Totally not an expert snowboarder here, but I think the local favorites here are Sugarbowl, Alpine Meadows, and perhaps Mt. Rose, at least according to my friends...

Squaw Valley is a great experience for out of towners, but I imagine you'll figure out quickly if you love it or hate it (with the lift tix prices in consideration). If you love it, go back! If you hate it... go to a local favorite and save some cash xD



> Perspective, baby. If you've never been to Tahoe you'll cream your shorts even on the shittiest stuff they have to offer. They're spoiled.


Haha xD My friend flew to the Rockies because he thought the recent 1 month drought made conditions too awful.
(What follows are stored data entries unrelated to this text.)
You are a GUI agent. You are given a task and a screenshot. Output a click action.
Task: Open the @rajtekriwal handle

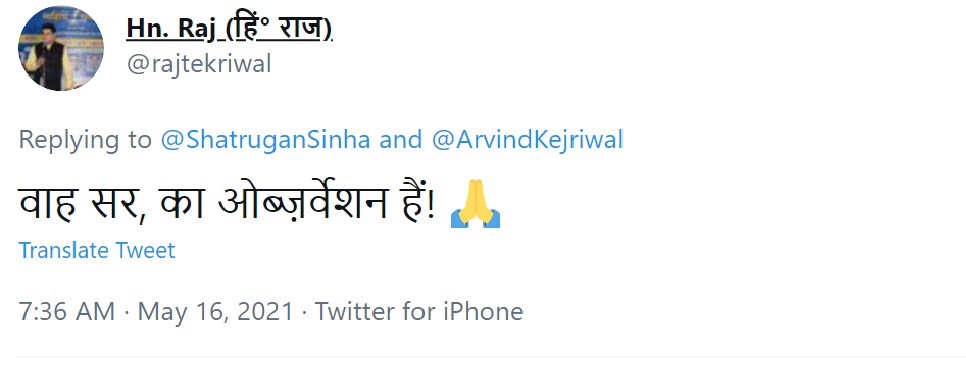tap(199, 64)
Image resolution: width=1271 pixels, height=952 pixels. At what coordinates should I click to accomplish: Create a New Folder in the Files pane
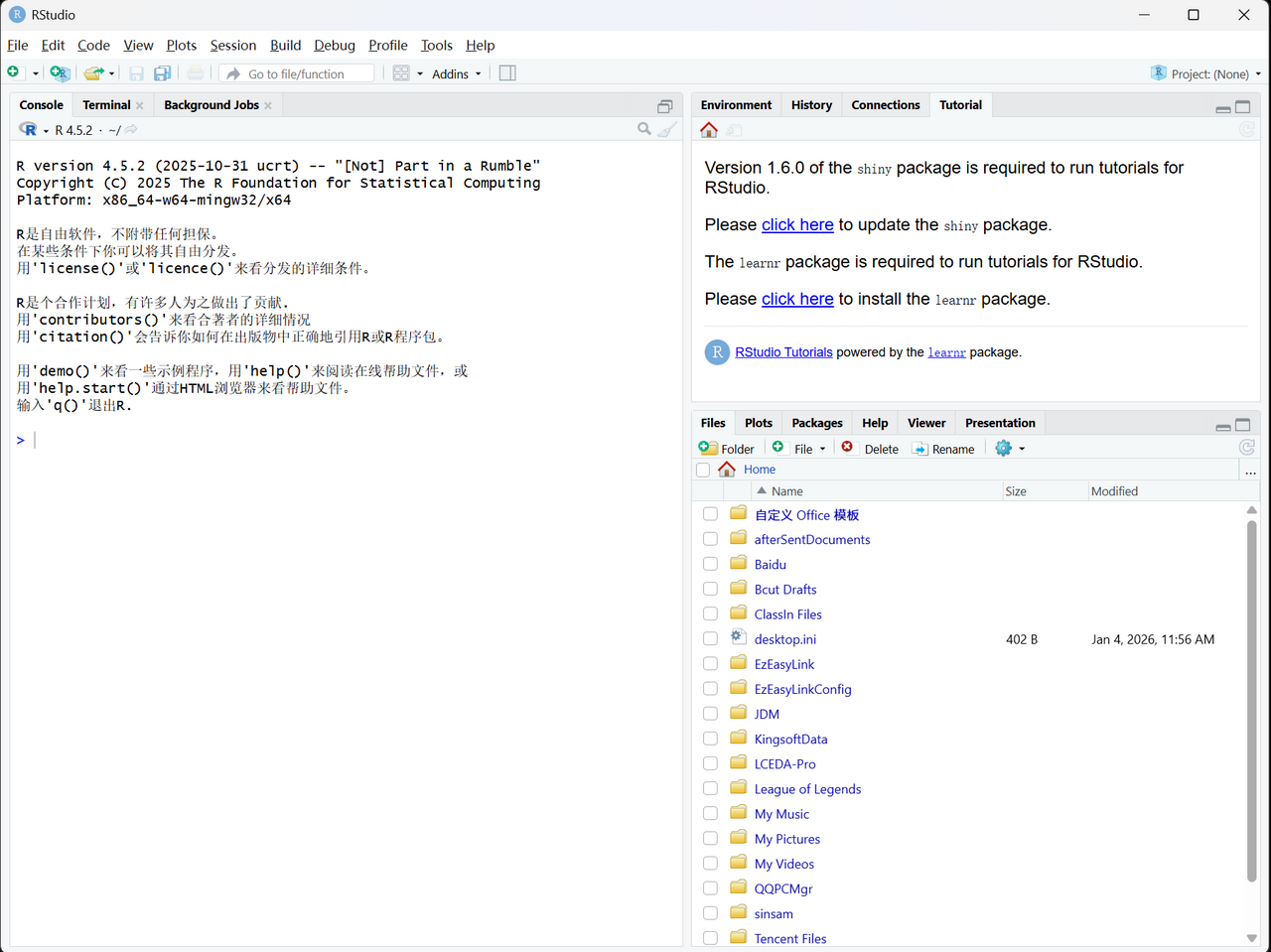(x=727, y=448)
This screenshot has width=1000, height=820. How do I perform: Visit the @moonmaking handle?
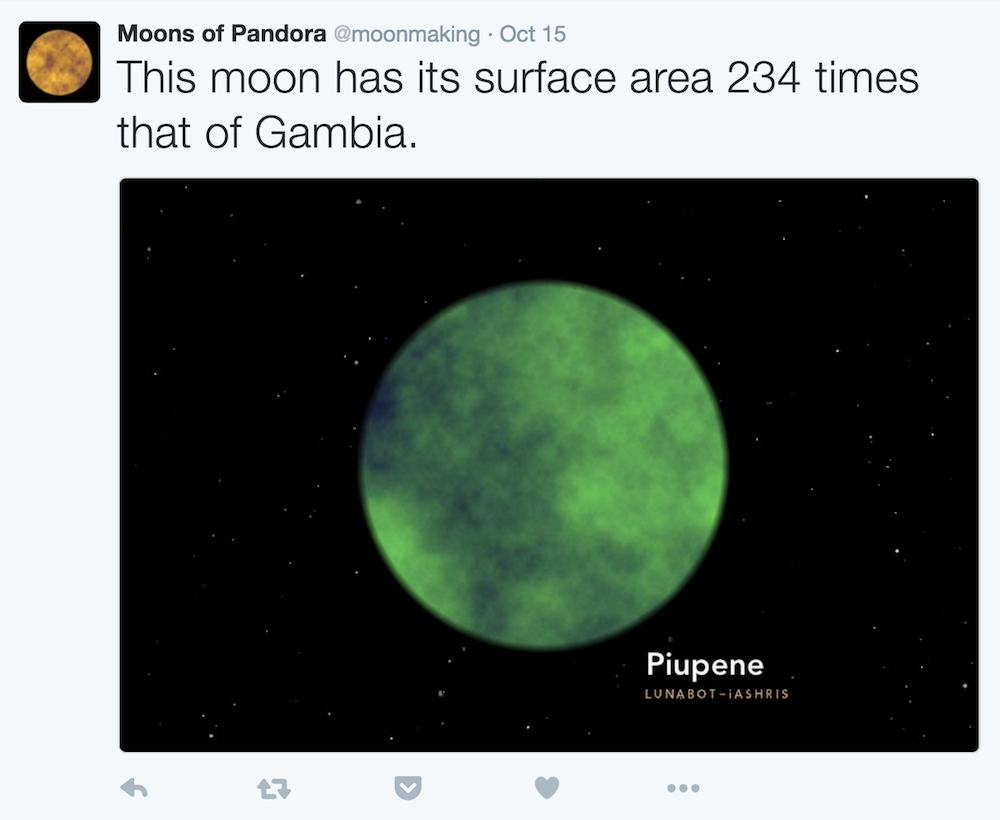[407, 34]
One thing though.. whenever we 'resort hopped' on bright sunny days, some resorts would be icy, but Alpine Meadows always seemed to have that inch or three of softer stuff no matter what. I'm not sure why... I guess it's a sheltered valley or something so it doesn't get so wind swept.


----------



## surfinsnow (Feb 4, 2010)

Coco is right about Squaw; for your first trip to Tahoe you should go. Also right that you'll know whether or not you want to go back next time...cuz there WILL be a next time. You can't hit Tahoe once. The other place the locals tend to like is Homewood. Small by comparison to the big boys, but some unique terrain, fun trees, steep bowl, cheap tix and insane views of the lake. But if you're only there for short time, Mt. Rose has a great half price deal on Wednesdays, and Sugarbowl is pretty sweet, too. Alpine is pretty nice, I like it a lot. Some very varied terrain, and I think the good snow has to do with all the different sun exposures. Big bowls, wide-open steep stuff, very fun place. And I think your Alpine ticket also works at Homewood, but I'm not sure about that.


----------



## Leo (Nov 24, 2009)

If for some reason Squaw doesn't work out, or you guys want a different mountain... I have some smaller mountains that I hit in Tahoe that have killer lift ticket prices... I'm talking under $50.

Mt Rose - Highest elevation. Very good mountain with some good difficult runs. Also has the mellow stuff below the peak.

Diamond Peak in Incline Village - I really enjoyed this mountain. Certainly not as big as the other popular resorts, but much less crowded with good runs including trees. Very friendly staff all around. Dirt cheap lift tickets at the time I went. Under $30 on a Friday!


----------



## cocolulu (Jan 21, 2011)

Oh, and just FYI, while it may be fun to resort hop, if you want to stick to fewer resorts and cut down on travel time (the Lake it HUGE, and it takes a lot of time to drive around, especially if you want to swing from the North Side to South or Nevada side).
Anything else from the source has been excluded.